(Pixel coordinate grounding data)
================================

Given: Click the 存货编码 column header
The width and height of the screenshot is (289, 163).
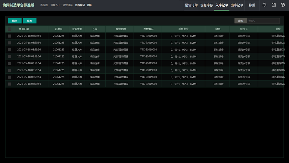Looking at the screenshot, I should (148, 29).
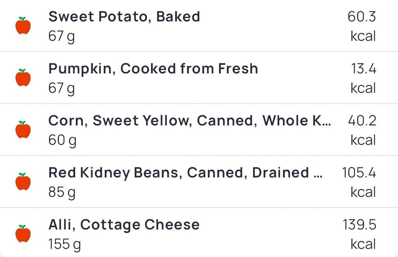Tap the 67 g serving under Pumpkin
This screenshot has height=257, width=398.
click(62, 89)
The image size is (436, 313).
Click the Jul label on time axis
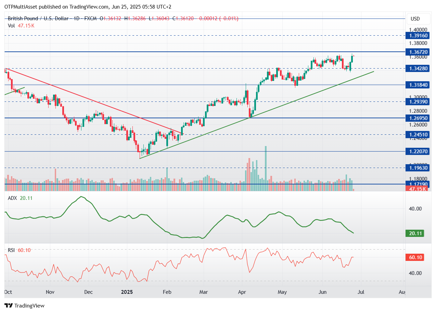pos(361,292)
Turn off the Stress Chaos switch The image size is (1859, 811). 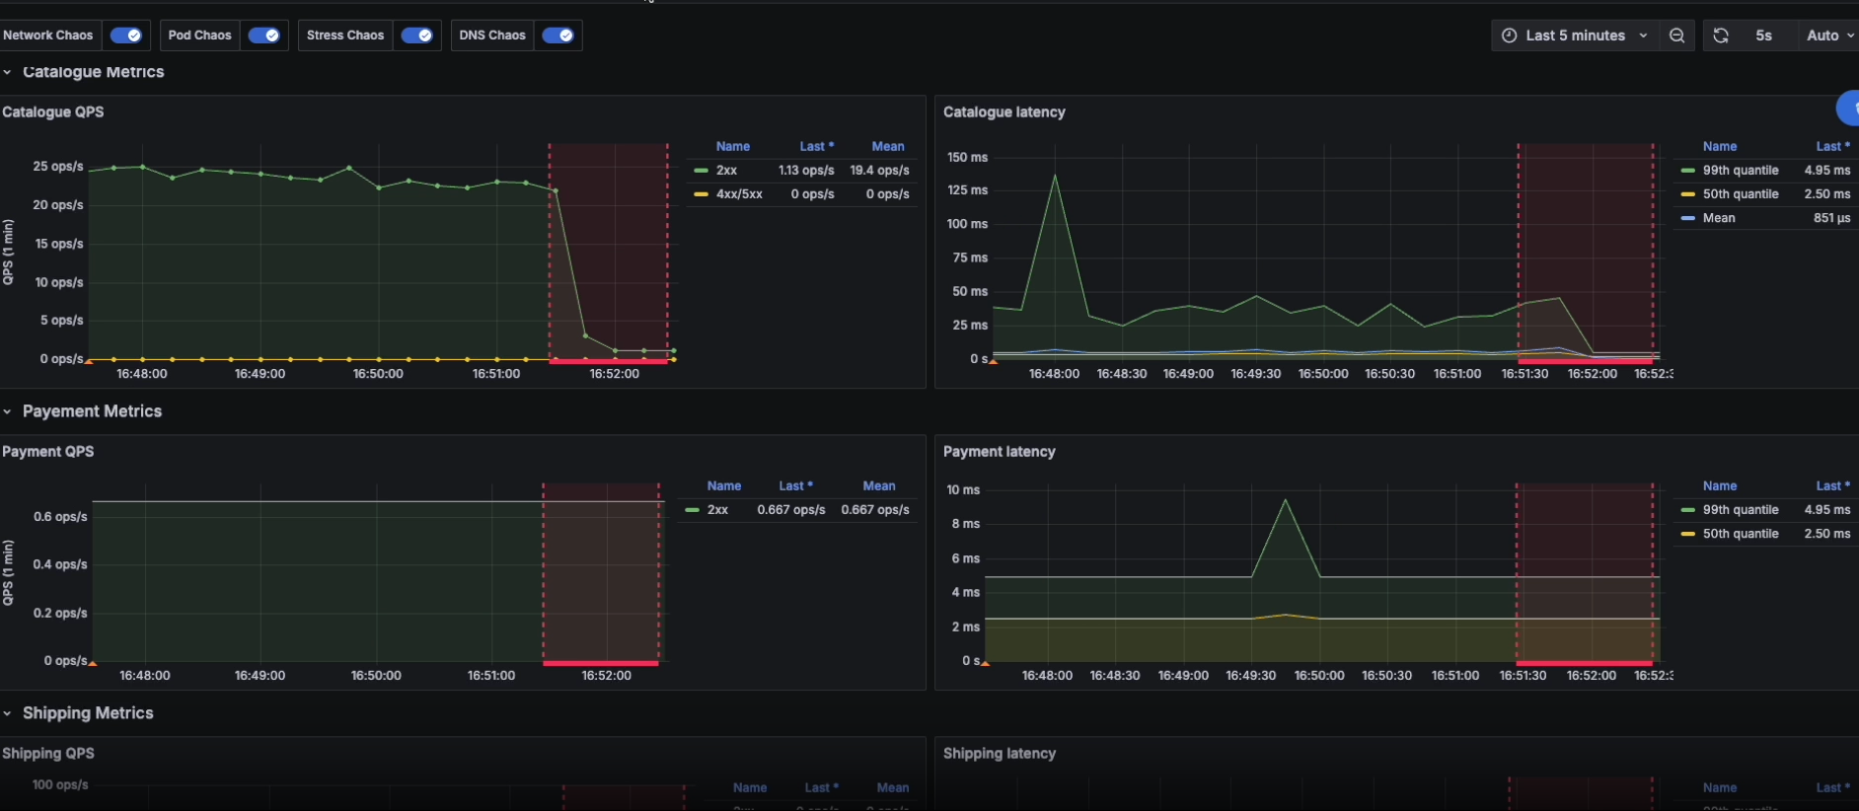click(417, 36)
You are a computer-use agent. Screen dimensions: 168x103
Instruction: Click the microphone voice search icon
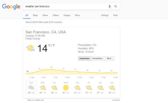[109, 6]
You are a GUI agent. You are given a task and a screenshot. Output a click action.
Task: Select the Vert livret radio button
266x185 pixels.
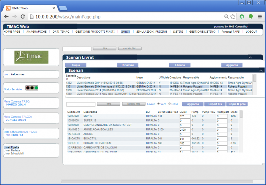tap(158, 104)
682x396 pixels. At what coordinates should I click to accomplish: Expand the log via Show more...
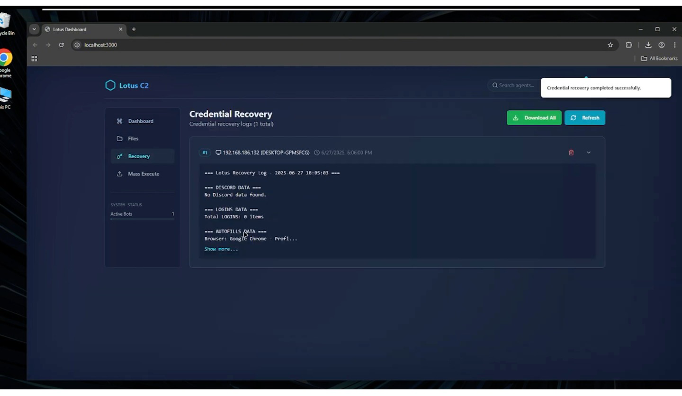221,249
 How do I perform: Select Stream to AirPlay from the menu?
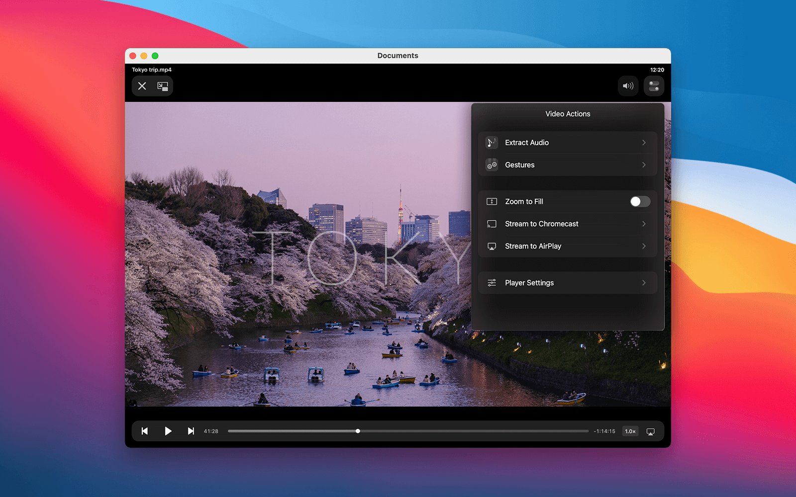[533, 247]
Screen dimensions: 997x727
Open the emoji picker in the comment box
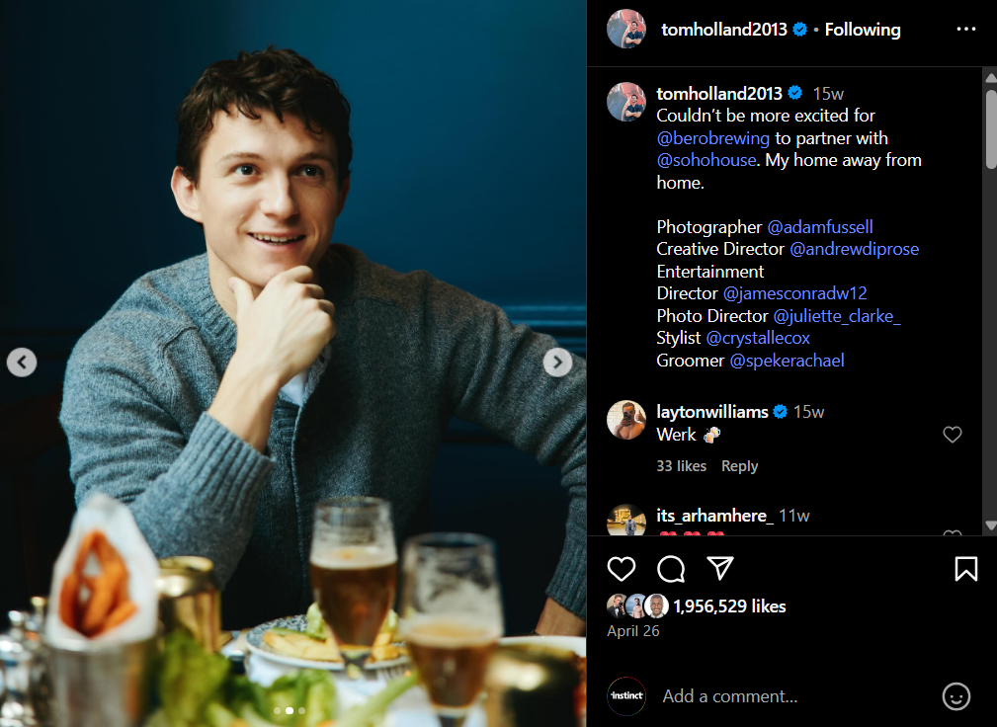[x=955, y=696]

================================

▶ [Activity]:
Give the number of lines above that contain the word "agent", with no other text.

▶ [Expected answer]:
2